▶ [EXERCISE DATA]
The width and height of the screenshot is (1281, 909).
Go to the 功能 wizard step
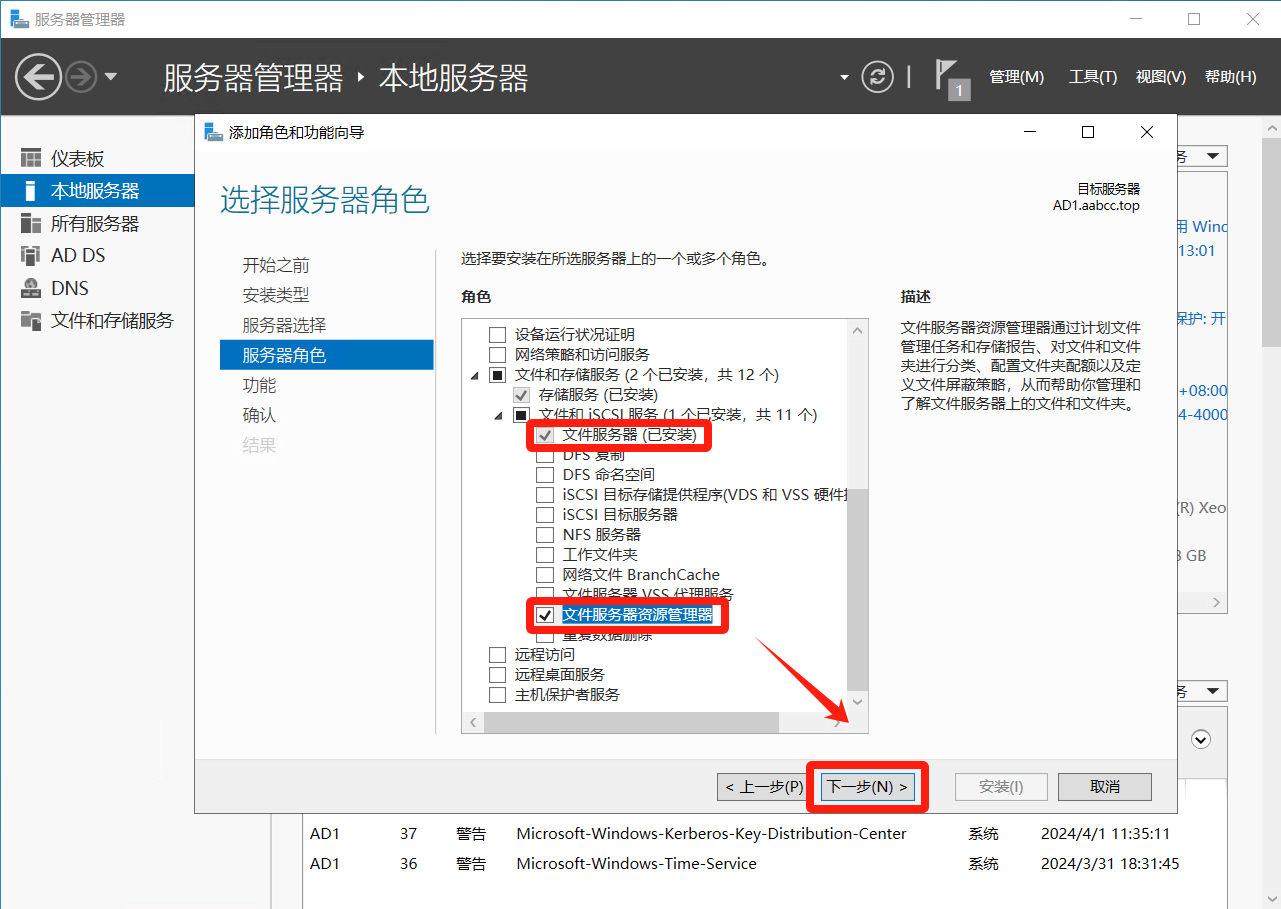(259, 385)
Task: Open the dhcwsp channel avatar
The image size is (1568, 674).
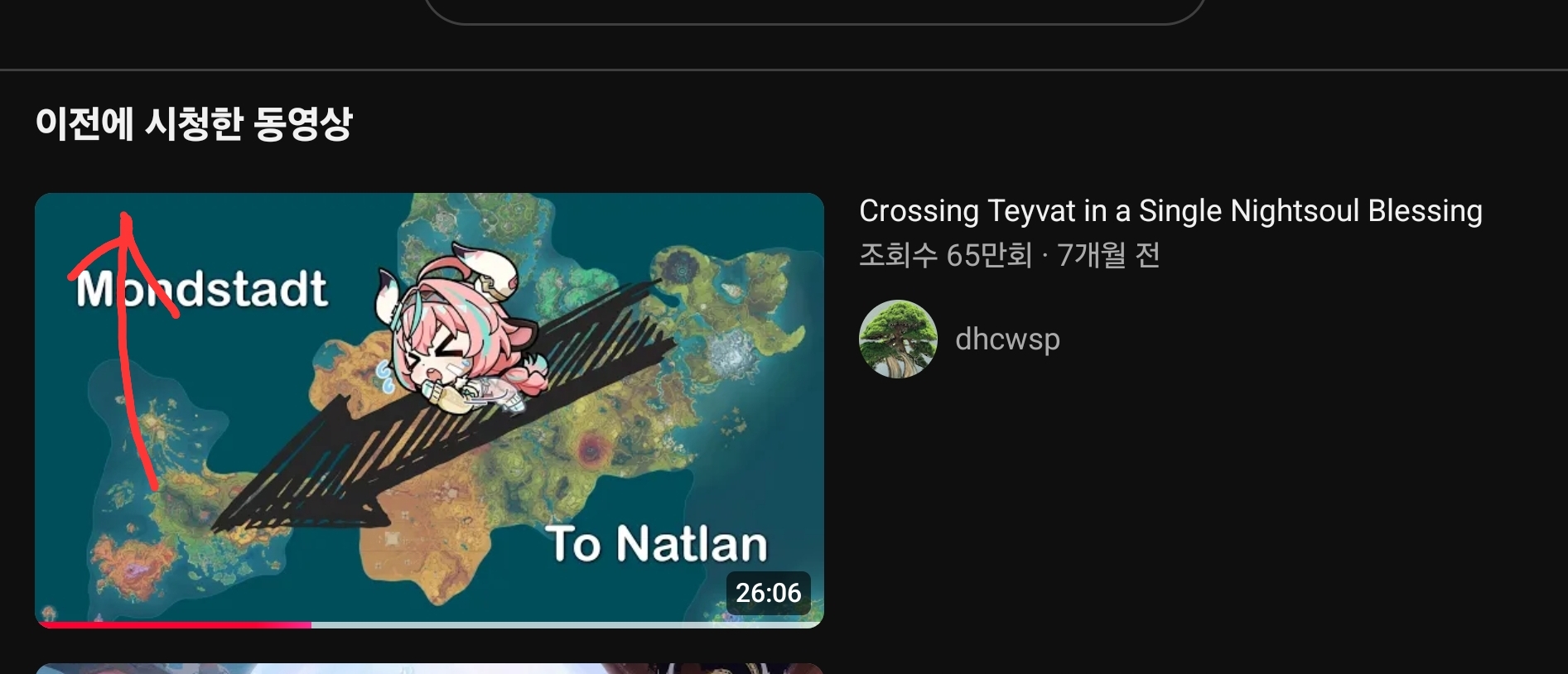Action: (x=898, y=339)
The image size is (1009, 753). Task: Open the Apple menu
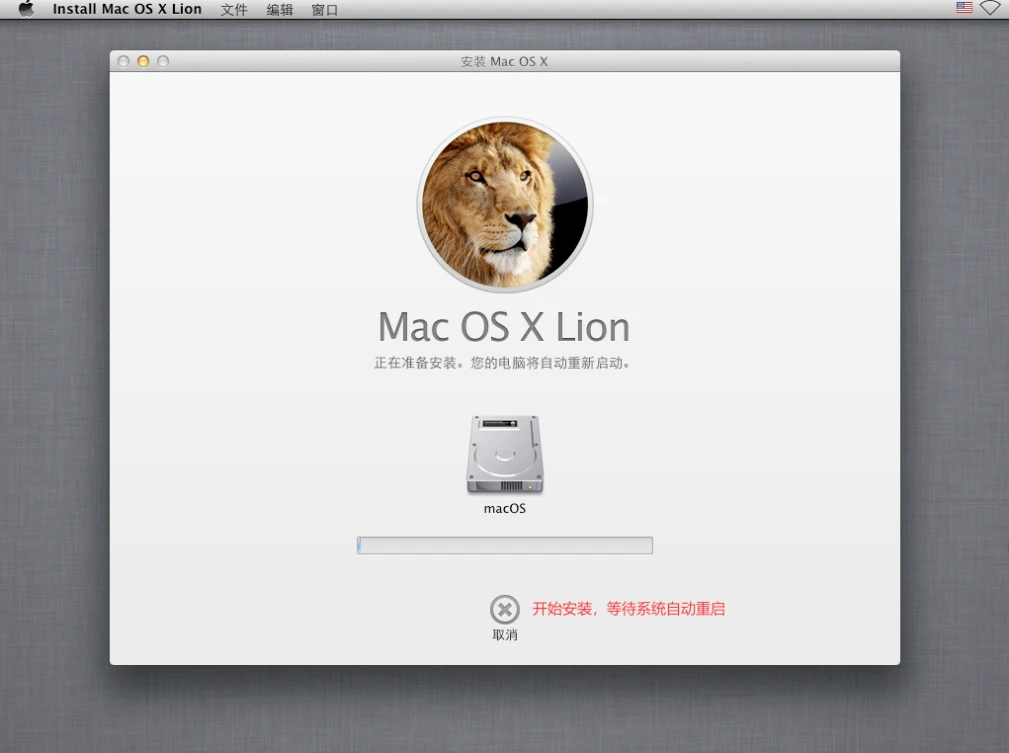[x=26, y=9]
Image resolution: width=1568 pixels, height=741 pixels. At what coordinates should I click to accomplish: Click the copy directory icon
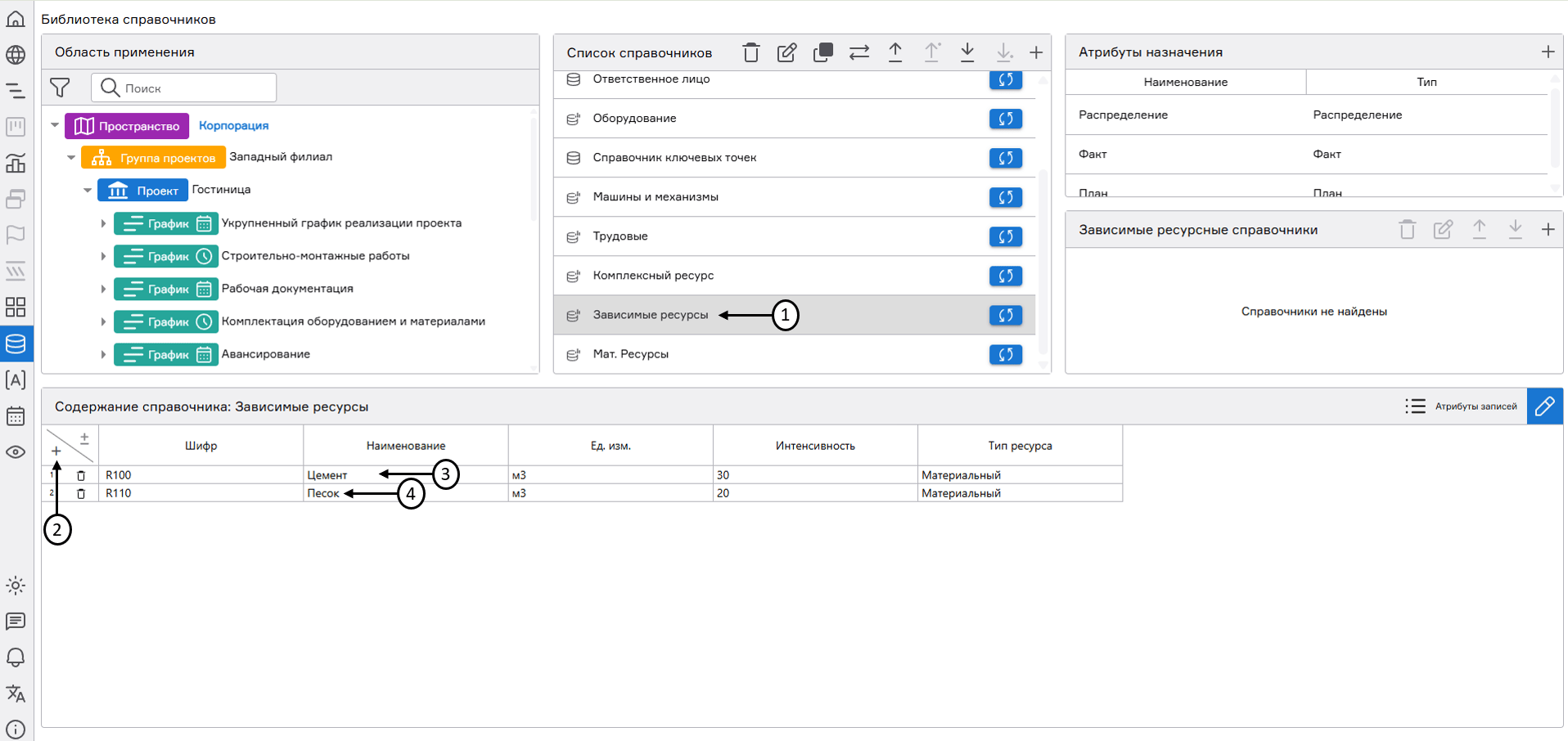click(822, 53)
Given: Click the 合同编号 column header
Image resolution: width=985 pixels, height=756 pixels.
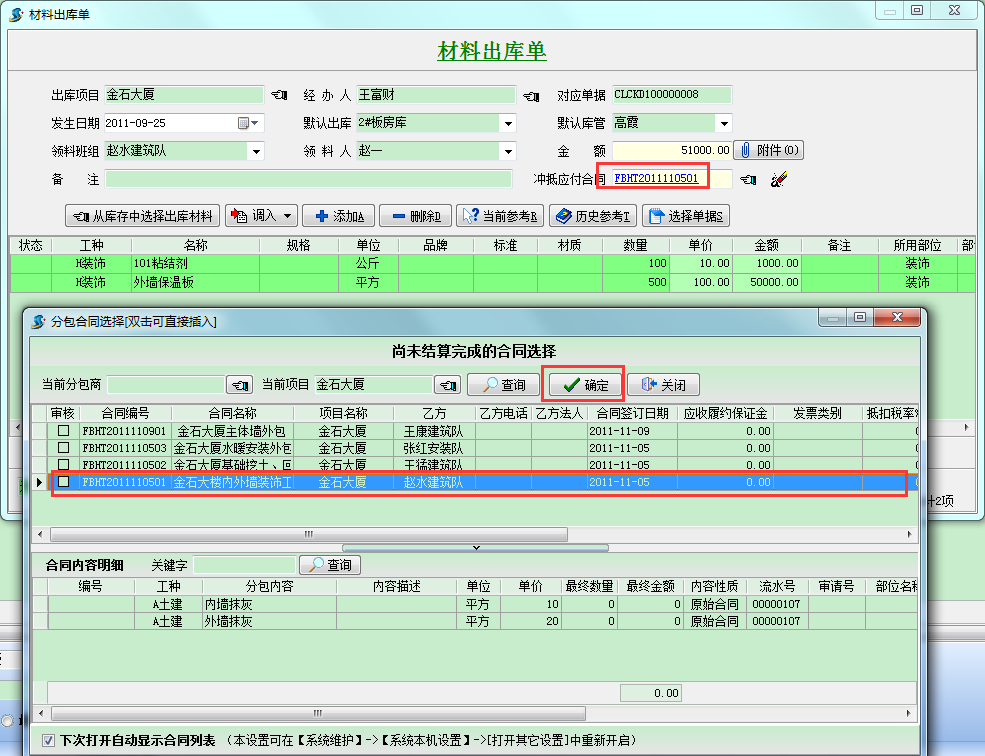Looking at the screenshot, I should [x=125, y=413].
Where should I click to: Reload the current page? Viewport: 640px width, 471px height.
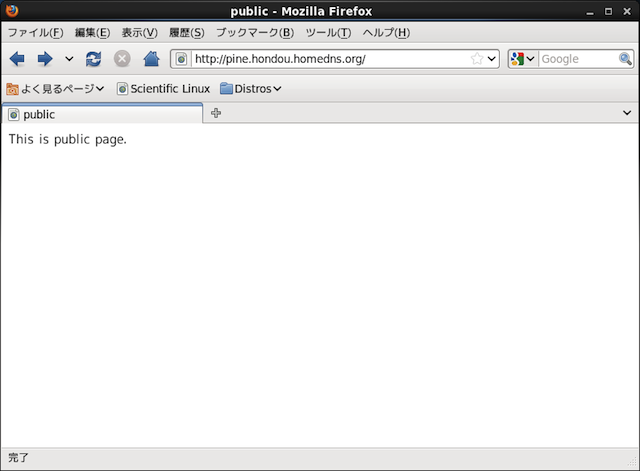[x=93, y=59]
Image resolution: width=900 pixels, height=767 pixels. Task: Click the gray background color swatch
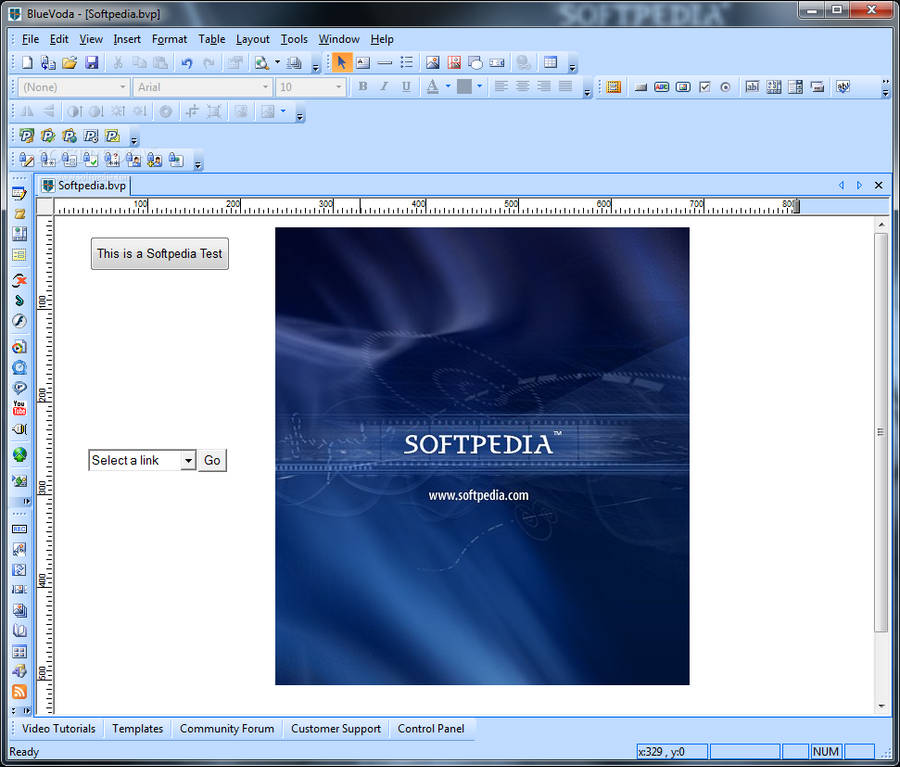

▶ [AIM OF THE TASK]
Your copy should begin at the line containing "Where should I" and end at the last line of the data above, matching each line exactly and holding no pictures.

▶ [EXERCISE RESPONSE]
Where should I click to: Reload the current page? Viewport: 640px width, 471px height.
[x=93, y=59]
Image resolution: width=900 pixels, height=767 pixels. Task: Click the gray background color swatch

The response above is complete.